Well, they said it couldn’t be done…but here we are tonight, celebrating the birth of the Complementary and Natural Healthcare Council, marking an historic milestone in healthcare regulation. I know I speak for everyone at the Foundation for Integrated Health when I say how delighted and proud we are that this day has arrived. 

When I reported to HRH The Prince of Wales in January on the creation of this new body for the voluntary regulation of complementary therapists, he said 'When history is written, this will prove to be one of the crucial moments in the development of integrated healthcare.'  I’m sure we all agree with his assessment.

Ben Bradshaw MP and Kim LavelyThe reason that this is such an important milestone is that, here in the UK, at least one person in five uses complementary therapies, and with the arrival of the Complementary and Natural Healthcare Council, those people will now have the protection they deserve.  People will be able to tell that practitioners registered with the CNHC are properly trained and qualified and have met robust standards. They’ll also know where to turn in the event that they have a complaint to make about their care. The practitioners themselves will be able to demonstrate their own professionalism by announcing their registration with this body, and other healthcare professionals will have confidence in those registered with the CNHC.

As many of you know, it’s been a long time coming: back in 2000, the House of Lords Science and Technology Select Committee recommended a framework for the regulation of complementary medicine, and since then the Foundation has been working with determination to deliver that, first with a grant from the King’s Fund and then with significant support from the Department of Health. 

In September 2006, we announced the outcome of a consultation which set the course for the creation of a single federal regulator, rather than a number of separate bodies for each of the therapies.  We saw this as a key moment in the process, because, with so many different therapies involved and with practitioners often practicing more than one therapy, it was important for the public to have a ‘one stop shop’.  The Foundation established a working group in January 2007, made up of people from a dozen different therapy groups as well as lay and expert members – and it was at this point that many people said 'it can’t be done', not least because we set the group a very ambitious timetable.

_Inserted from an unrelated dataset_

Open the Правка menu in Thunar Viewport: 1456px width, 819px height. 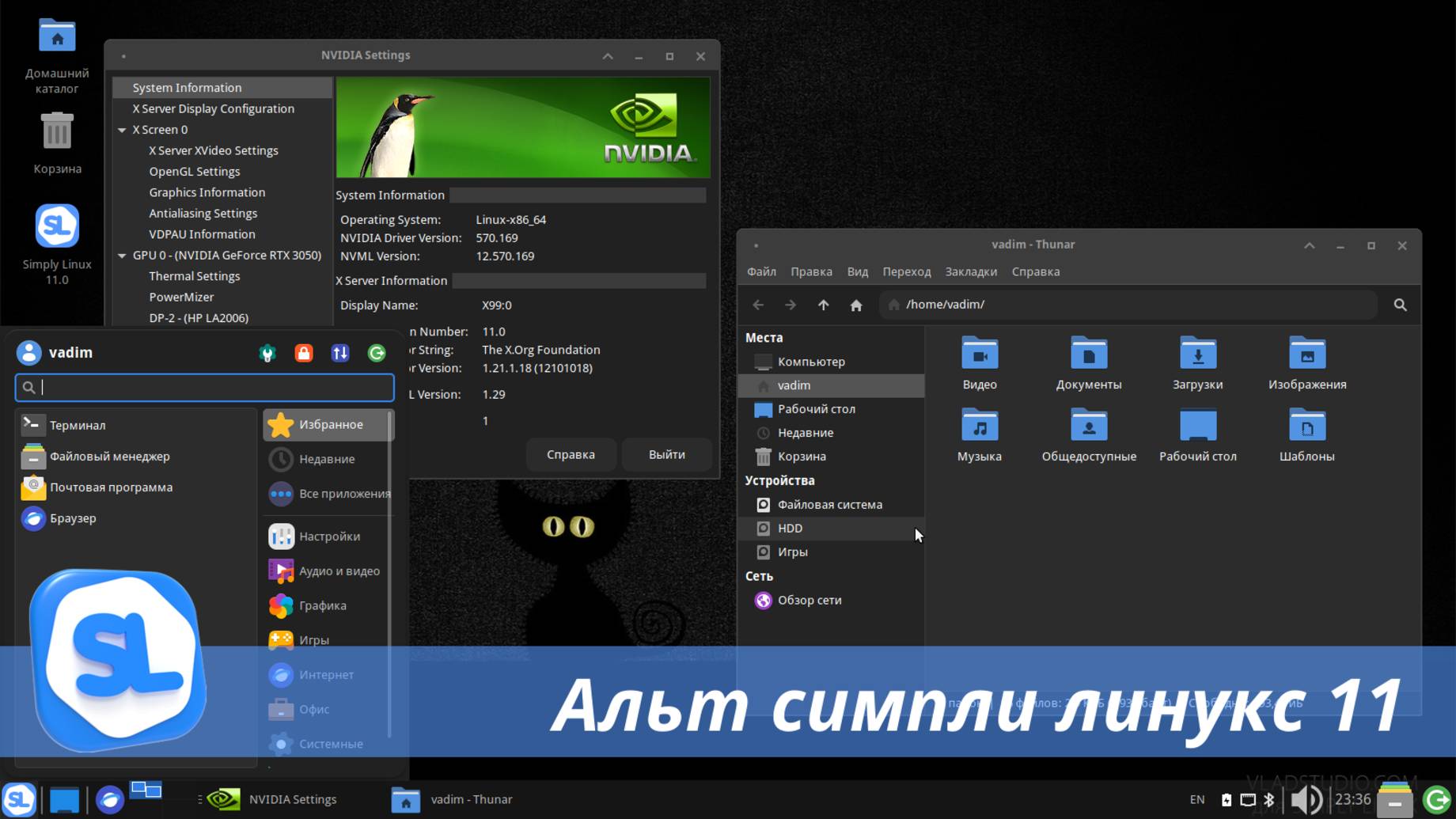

But they delivered!  Within the year, the Working Group concluded their work and the CNHC became a reality.  I would like to pay tribute to all those who gave so generously of their time, expertise and energy to make this possible, and particularly to Professor Dame Joan Higgins, who took on the challenge of chairing the Federal Working Group and guided it to a successful conclusion.

I’d also like to say a very special thank you to the regulation team at the Department of Health, who had the foresight to recognise the importance of this work and to support the process with the resources needed to make it possible.  The UK now leads the world in the area of complementary healthcare regulation.  Thank you to all who contributed.

It is perhaps worth pausing here to acknowledge that there are also those who say that this shouldn’t be done, who contend that by regulating complementary therapists we are giving credibility to something with little or no evidence to support it.  Let’s be in no doubt, building the evidence base is important, because people have the right to know what works and what doesn’t – but we won’t help the millions of people who already use complementary therapies if we leave them to fend for themselves. People have the right to be protected, to know that the practitioners they see meet appropriate standards.  They can take that for granted with most other healthcare professionals, and soon, they will have that protection if they see a therapist registered with the CNHC.

Within the next few months, the CNHC will open its register.  It will be a voluntary body, but with real teeth.  It will be independent, both of the Foundation and of the professions it seeks to regulate, while still, of course, being informed by those professions.  Many of the key features of the CNHC’s design are based on the principles set out in the Government’s 2007 White Paper, and if you want to scrutinise the details of the CNHC’s design structure, I would refer you to our report:  A federal approch to complementary therapy regulation.

So after a five-year gestation period, we are now ready to hand over our progeny, placing it in the safe hands of the Federal Regulatory Board members who are now steering it through its rapid growth from a theoretical model to a viable professional regulatory body, ready to welcome its first registrants later this year.

We’ll be hearing more about the next steps for the CNHC in a moment, but first I’m delighted to welcome the Minister of State for Health Services, Ben Bradshaw.